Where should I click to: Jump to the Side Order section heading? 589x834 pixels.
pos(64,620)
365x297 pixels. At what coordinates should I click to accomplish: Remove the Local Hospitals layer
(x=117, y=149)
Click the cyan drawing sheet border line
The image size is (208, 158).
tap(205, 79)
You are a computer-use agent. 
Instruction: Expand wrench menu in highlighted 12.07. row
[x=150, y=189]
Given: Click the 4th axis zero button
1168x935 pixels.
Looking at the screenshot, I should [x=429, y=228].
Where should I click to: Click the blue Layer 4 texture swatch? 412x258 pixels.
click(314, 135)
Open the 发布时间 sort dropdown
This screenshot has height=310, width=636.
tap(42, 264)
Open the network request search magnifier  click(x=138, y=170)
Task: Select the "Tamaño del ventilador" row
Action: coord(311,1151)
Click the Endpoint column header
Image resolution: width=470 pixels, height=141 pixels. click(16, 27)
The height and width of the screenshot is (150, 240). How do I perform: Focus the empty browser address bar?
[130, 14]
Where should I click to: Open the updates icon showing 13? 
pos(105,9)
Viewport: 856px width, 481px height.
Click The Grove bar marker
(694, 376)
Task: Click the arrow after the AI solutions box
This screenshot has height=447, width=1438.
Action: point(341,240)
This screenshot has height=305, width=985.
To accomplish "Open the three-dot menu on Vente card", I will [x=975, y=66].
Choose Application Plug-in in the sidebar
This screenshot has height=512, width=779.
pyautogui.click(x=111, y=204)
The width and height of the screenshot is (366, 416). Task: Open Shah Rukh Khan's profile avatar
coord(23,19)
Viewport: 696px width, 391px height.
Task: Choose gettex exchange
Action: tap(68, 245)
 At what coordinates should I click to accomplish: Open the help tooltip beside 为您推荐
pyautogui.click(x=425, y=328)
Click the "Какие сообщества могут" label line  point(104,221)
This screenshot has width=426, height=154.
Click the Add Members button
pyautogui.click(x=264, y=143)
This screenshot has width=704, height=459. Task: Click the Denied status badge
==*==
Without omission, return all of the records exactly as given.

Where should I click to: Jump to the Side Order section heading? 589x834 pixels.
pos(64,620)
365x297 pixels. At what coordinates should I click to accomplish: Remove the Local Hospitals layer
(x=117, y=149)
Click the cyan drawing sheet border line
The image size is (208, 158).
tap(205, 79)
You are a computer-use agent. 
Instruction: Expand wrench menu in highlighted 12.07. row
[x=150, y=189]
Given: Click the 4th axis zero button
1168x935 pixels.
Looking at the screenshot, I should [x=429, y=228].
Where should I click to: Click the blue Layer 4 texture swatch? 412x258 pixels.
click(314, 135)
Open the 发布时间 sort dropdown
This screenshot has height=310, width=636.
tap(42, 264)
Open the network request search magnifier  click(x=138, y=170)
Task: Select the "Tamaño del ventilador" row
Action: coord(311,1151)
Click the Endpoint column header
Image resolution: width=470 pixels, height=141 pixels. click(16, 27)
The height and width of the screenshot is (150, 240). How do I perform: Focus the empty browser address bar?
[130, 14]
Where should I click to: Open the updates icon showing 13? 
pos(105,9)
Viewport: 856px width, 481px height.
Click The Grove bar marker
(694, 376)
Task: Click the arrow after the AI solutions box
This screenshot has height=447, width=1438.
Action: point(341,240)
This screenshot has height=305, width=985.
To accomplish "Open the three-dot menu on Vente card", I will [x=975, y=66].
Choose Application Plug-in in the sidebar
This screenshot has height=512, width=779.
pyautogui.click(x=111, y=204)
The width and height of the screenshot is (366, 416). Task: Open Shah Rukh Khan's profile avatar
coord(23,19)
Viewport: 696px width, 391px height.
Task: Choose gettex exchange
Action: tap(68, 245)
 At what coordinates should I click to accomplish: Open the help tooltip beside 为您推荐
pyautogui.click(x=425, y=328)
Click the "Какие сообщества могут" label line  point(104,221)
This screenshot has width=426, height=154.
Click the Add Members button
pyautogui.click(x=264, y=143)
This screenshot has width=704, height=459. Task: Click the Denied status badge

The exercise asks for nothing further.